Stored dataset items
*** Begin section ***

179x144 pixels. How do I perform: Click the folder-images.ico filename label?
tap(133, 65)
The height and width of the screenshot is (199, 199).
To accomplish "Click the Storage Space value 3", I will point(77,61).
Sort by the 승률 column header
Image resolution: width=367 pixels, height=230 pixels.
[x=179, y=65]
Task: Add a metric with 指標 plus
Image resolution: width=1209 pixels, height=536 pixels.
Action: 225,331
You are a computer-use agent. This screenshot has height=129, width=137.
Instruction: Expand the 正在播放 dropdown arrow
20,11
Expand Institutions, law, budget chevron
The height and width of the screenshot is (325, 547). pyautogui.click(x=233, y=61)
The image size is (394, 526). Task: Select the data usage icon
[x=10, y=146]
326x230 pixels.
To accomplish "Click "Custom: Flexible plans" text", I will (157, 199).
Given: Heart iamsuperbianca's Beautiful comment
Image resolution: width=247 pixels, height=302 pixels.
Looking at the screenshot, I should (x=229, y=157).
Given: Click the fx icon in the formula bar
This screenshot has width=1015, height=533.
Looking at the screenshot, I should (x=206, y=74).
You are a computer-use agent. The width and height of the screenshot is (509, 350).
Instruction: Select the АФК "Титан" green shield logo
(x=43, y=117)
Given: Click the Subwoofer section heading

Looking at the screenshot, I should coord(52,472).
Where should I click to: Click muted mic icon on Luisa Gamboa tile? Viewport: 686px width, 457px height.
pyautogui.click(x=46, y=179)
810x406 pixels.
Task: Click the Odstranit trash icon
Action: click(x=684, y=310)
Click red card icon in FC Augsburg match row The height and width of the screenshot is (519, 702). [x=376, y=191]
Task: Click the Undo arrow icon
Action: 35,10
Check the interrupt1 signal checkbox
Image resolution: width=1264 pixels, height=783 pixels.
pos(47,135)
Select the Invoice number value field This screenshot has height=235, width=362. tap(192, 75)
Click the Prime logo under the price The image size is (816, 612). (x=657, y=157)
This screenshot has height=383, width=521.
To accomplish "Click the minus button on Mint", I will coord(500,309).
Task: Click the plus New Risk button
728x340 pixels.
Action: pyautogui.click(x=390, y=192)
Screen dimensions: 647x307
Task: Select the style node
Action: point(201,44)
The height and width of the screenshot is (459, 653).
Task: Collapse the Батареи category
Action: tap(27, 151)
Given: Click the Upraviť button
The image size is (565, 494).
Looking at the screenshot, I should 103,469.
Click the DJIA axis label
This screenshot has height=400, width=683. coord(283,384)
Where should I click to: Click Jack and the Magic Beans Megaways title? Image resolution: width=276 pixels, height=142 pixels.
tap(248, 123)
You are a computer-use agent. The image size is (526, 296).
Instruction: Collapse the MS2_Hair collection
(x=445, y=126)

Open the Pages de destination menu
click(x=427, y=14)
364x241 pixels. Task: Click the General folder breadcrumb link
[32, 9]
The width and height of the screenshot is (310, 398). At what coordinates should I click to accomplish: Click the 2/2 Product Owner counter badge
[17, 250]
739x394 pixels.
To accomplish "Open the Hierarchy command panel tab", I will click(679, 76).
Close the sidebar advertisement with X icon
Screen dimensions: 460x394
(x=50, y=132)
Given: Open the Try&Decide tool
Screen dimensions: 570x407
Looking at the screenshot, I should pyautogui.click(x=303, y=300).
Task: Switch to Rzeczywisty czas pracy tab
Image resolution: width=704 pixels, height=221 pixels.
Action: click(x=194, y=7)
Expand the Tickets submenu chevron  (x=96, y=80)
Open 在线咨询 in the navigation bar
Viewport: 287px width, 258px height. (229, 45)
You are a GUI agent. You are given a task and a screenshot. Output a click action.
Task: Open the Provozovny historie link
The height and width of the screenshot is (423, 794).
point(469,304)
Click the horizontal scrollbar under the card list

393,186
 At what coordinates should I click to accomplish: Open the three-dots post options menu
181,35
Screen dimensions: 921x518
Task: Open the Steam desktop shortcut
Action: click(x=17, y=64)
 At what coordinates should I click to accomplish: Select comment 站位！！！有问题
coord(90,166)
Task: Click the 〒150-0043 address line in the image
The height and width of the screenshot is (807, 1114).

*** End section ***

- _EXERCISE_:
Each line of the records above must be copied exactly.

- _OUTPUT FOR THIS TASK_:
179x144 pixels. How do I perform: Click the folder-images.ico filename label?
tap(133, 65)
The height and width of the screenshot is (199, 199).
To accomplish "Click the Storage Space value 3", I will point(77,61).
Sort by the 승률 column header
Image resolution: width=367 pixels, height=230 pixels.
[x=179, y=65]
Task: Add a metric with 指標 plus
Image resolution: width=1209 pixels, height=536 pixels.
Action: 225,331
You are a computer-use agent. This screenshot has height=129, width=137.
Instruction: Expand the 正在播放 dropdown arrow
20,11
Expand Institutions, law, budget chevron
The height and width of the screenshot is (325, 547). pyautogui.click(x=233, y=61)
The image size is (394, 526). Task: Select the data usage icon
[x=10, y=146]
326x230 pixels.
To accomplish "Click "Custom: Flexible plans" text", I will (157, 199).
Given: Heart iamsuperbianca's Beautiful comment
Image resolution: width=247 pixels, height=302 pixels.
Looking at the screenshot, I should (x=229, y=157).
Given: Click the fx icon in the formula bar
This screenshot has width=1015, height=533.
Looking at the screenshot, I should (x=206, y=74).
You are a computer-use agent. The width and height of the screenshot is (509, 350).
Instruction: Select the АФК "Титан" green shield logo
(x=43, y=117)
Given: Click the Subwoofer section heading

Looking at the screenshot, I should coord(52,472).
Where should I click to: Click muted mic icon on Luisa Gamboa tile? Viewport: 686px width, 457px height.
pyautogui.click(x=46, y=179)
810x406 pixels.
Task: Click the Odstranit trash icon
Action: click(x=684, y=310)
Click red card icon in FC Augsburg match row The height and width of the screenshot is (519, 702). [x=376, y=191]
Task: Click the Undo arrow icon
Action: 35,10
Check the interrupt1 signal checkbox
Image resolution: width=1264 pixels, height=783 pixels.
pos(47,135)
Select the Invoice number value field This screenshot has height=235, width=362. tap(192, 75)
Click the Prime logo under the price The image size is (816, 612). (x=657, y=157)
This screenshot has height=383, width=521.
To accomplish "Click the minus button on Mint", I will coord(500,309).
Task: Click the plus New Risk button
728x340 pixels.
Action: pyautogui.click(x=390, y=192)
Screen dimensions: 647x307
Task: Select the style node
Action: point(201,44)
The height and width of the screenshot is (459, 653).
Task: Collapse the Батареи category
Action: tap(27, 151)
Given: Click the Upraviť button
The image size is (565, 494).
Looking at the screenshot, I should 103,469.
Click the DJIA axis label
This screenshot has height=400, width=683. coord(283,384)
Where should I click to: Click Jack and the Magic Beans Megaways title? Image resolution: width=276 pixels, height=142 pixels.
tap(248, 123)
You are a computer-use agent. The image size is (526, 296).
Instruction: Collapse the MS2_Hair collection
(x=445, y=126)

Open the Pages de destination menu
click(x=427, y=14)
364x241 pixels. Task: Click the General folder breadcrumb link
[32, 9]
The width and height of the screenshot is (310, 398). At what coordinates should I click to accomplish: Click the 2/2 Product Owner counter badge
[17, 250]
739x394 pixels.
To accomplish "Open the Hierarchy command panel tab", I will click(679, 76).
Close the sidebar advertisement with X icon
Screen dimensions: 460x394
(x=50, y=132)
Given: Open the Try&Decide tool
Screen dimensions: 570x407
Looking at the screenshot, I should pyautogui.click(x=303, y=300).
Task: Switch to Rzeczywisty czas pracy tab
Image resolution: width=704 pixels, height=221 pixels.
Action: click(x=194, y=7)
Expand the Tickets submenu chevron  (x=96, y=80)
Open 在线咨询 in the navigation bar
Viewport: 287px width, 258px height. (229, 45)
You are a GUI agent. You are given a task and a screenshot. Output a click action.
Task: Open the Provozovny historie link
The height and width of the screenshot is (423, 794).
point(469,304)
Click the horizontal scrollbar under the card list

393,186
 At what coordinates should I click to accomplish: Open the three-dots post options menu
181,35
Screen dimensions: 921x518
Task: Open the Steam desktop shortcut
Action: click(x=17, y=64)
 At what coordinates should I click to accomplish: Select comment 站位！！！有问题
coord(90,166)
Task: Click the 〒150-0043 address line in the image
The height and width of the screenshot is (807, 1114).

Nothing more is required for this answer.